--- Your task ---
Search the records below for the string "arrow" and copy each line where it turns up.

--- Excerpted data ---
== == ==

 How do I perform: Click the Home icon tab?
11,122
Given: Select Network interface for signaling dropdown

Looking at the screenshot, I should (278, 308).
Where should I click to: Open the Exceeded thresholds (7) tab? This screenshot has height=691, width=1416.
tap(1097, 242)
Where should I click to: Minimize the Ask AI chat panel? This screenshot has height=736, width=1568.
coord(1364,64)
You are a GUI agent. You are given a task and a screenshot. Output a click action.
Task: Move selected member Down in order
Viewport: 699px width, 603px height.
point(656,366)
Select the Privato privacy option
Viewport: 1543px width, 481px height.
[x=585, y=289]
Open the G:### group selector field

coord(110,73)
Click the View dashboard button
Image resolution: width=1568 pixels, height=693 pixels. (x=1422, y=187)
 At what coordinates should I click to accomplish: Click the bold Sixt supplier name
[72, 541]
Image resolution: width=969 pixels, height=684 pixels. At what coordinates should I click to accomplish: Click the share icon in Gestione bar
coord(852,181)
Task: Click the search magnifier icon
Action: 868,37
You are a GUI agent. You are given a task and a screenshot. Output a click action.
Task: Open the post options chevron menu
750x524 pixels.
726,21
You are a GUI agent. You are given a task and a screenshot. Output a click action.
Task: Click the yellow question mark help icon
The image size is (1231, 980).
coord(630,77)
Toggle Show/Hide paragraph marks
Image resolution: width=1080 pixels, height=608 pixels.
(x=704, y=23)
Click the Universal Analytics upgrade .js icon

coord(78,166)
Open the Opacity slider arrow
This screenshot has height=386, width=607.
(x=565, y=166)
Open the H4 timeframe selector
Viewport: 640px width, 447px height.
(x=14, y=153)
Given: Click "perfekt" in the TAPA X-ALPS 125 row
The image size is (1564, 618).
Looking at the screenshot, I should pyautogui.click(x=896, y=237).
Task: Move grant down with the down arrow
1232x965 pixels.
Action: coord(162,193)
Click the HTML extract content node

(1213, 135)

== == ==

--- Output ---
Open the Opacity slider arrow
Task: Move grant down with the down arrow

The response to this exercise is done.